4.2 Predictor selection rationale
The eight predictors are organised into four conceptual groups, each tied to a specific reburn driver in the wildfire literature.
Legacy effects (1 indicator). The 2017 dNBR is the single severity proxy, computed as the difference between pre-fire and post-fire summer NBR medians following the Normalized Burn Ratio differencing convention established for landscape level burn severity assessment (Key and Benson, 2006). Burn severity is a candidate driver of subsequent reburn through fuel structural change, snag density, and altered shrub regrowth (Coppoletta et al., 2016; Parks et al., 2015). Alternative severity indicators such as the field-based Composite Burn Index require ground plots and are not available at landscape scale. dNBR was retained because it is the standard remote sensing severity measure with established calibration to field severity ratings.
Ecological recovery (2 indicators). NBR slope and NBR offset describe the early post-fire vegetation recovery trajectory, fitted by ordinary least squares linear regression on annual summer NBR medians from 2018 to 2020. The slope captures the rate of return to a vegetated state; the offset captures the level at which recovery began.
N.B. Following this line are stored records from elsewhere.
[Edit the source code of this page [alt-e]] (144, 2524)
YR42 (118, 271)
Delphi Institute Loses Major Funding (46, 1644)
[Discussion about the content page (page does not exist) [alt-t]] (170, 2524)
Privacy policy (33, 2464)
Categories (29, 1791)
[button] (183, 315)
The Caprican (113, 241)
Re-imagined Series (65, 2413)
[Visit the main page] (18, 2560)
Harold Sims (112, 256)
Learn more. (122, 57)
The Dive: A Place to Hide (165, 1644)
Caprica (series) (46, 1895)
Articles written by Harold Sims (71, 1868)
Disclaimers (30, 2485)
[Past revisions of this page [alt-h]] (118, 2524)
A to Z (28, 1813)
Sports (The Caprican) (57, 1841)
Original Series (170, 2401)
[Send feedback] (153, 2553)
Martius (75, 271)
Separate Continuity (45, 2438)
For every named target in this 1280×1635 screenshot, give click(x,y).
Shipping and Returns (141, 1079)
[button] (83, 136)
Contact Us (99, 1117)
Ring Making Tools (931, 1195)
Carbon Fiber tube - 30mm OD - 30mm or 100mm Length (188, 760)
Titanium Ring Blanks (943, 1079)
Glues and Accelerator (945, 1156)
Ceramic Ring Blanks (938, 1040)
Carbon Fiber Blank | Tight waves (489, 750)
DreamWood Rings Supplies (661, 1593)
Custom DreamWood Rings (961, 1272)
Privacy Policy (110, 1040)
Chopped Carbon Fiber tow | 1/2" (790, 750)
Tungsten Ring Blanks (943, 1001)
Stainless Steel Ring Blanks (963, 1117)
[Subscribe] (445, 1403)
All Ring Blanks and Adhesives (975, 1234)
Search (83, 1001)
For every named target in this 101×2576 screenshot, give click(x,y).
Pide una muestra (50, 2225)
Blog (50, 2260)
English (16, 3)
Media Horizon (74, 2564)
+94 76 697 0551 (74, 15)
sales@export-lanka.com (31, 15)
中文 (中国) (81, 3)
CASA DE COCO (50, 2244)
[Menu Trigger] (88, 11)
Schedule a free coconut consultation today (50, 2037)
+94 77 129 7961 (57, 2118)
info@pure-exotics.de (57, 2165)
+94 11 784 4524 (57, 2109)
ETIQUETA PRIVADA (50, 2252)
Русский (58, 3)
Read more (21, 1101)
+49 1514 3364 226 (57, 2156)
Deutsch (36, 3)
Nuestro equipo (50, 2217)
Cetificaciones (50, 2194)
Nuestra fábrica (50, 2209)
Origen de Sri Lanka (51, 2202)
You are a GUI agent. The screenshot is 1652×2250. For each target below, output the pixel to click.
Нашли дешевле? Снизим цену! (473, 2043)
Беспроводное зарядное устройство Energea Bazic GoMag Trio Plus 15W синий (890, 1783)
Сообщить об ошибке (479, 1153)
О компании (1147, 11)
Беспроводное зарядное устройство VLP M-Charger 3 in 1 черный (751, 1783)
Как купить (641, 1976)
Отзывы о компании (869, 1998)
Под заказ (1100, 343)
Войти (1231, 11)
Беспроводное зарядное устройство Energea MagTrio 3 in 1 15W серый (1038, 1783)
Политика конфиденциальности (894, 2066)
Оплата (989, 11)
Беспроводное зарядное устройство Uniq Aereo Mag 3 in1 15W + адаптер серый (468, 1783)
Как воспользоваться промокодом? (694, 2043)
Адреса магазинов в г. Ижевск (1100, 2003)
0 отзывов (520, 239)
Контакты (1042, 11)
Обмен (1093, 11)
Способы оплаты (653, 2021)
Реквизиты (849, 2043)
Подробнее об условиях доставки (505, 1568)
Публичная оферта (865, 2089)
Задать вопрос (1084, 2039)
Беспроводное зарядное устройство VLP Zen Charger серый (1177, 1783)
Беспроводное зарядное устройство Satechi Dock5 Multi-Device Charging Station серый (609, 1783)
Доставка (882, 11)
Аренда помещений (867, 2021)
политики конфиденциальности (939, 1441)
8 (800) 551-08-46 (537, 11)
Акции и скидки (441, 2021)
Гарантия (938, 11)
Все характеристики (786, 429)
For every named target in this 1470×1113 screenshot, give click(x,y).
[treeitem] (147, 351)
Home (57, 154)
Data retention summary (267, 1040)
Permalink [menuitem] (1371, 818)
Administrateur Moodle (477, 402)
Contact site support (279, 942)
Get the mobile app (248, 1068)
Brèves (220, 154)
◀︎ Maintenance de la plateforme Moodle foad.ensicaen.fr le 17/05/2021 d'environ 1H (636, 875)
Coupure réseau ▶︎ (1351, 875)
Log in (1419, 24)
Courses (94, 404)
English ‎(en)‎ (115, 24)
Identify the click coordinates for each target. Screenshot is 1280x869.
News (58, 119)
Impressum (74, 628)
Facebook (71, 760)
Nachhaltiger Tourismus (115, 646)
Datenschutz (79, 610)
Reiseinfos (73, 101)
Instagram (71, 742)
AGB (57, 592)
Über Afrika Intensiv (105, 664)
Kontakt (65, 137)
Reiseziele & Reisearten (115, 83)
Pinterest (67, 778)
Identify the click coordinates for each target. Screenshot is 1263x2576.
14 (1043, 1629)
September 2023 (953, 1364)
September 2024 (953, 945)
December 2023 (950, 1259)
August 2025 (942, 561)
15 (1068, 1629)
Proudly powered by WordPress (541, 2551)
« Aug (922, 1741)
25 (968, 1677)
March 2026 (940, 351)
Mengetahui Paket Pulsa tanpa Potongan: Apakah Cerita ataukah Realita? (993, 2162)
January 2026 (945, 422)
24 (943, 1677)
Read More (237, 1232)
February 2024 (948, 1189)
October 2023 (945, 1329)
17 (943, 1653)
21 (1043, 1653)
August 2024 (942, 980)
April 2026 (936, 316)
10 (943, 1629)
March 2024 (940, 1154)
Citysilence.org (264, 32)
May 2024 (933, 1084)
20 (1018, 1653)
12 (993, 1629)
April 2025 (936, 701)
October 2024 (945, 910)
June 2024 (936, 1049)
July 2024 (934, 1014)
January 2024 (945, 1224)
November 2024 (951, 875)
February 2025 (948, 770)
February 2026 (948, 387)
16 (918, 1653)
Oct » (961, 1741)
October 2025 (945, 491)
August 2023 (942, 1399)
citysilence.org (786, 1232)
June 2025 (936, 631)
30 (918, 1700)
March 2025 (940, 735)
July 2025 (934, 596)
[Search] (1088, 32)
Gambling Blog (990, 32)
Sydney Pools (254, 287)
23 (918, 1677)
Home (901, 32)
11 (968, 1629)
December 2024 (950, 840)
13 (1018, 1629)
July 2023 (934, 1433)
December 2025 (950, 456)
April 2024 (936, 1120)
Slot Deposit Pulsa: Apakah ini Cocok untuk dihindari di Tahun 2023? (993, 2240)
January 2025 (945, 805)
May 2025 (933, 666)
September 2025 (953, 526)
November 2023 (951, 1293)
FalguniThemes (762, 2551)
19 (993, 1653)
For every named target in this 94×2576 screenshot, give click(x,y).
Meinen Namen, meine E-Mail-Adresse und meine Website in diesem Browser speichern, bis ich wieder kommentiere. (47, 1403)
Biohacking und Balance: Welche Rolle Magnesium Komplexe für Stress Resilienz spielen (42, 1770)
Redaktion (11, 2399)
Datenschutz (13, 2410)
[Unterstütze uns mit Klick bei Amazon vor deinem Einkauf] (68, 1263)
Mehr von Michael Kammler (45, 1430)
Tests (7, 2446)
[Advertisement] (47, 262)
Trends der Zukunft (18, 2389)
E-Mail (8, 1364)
The 2018 to 2020 window deliberately excludes the 2022 to 2023 drought during which most reburns in the region occurred, in order to remove temporal leakage where the very outcome being predicted (reburn) would influence the predictor. We considered fitting a longer window or a non-linear recovery model but selected the linear three-year window for parsimony and because the linear fit is robust to single-year noise.
Current fuel state (3 indicators). Three 2025 summer composites describe the pixel’s pre-2026-season fuel and stress state. NDVI median tracks greenness and serves as a proxy for fuel load. NDMI minimum captures the summer moisture stress trough and serves as a proxy for live fuel moisture content (Yebra et al., 2013). LST maximum from Landsat 8 and 9 thermal bands tracks heat extremes that drive ignition probability and fire spread under drought (Turco et al., 2019). We chose median, minimum and maximum reducers respectively (rather than a single mean reducer) because fuel and ignition risk are driven by extremes rather than averages.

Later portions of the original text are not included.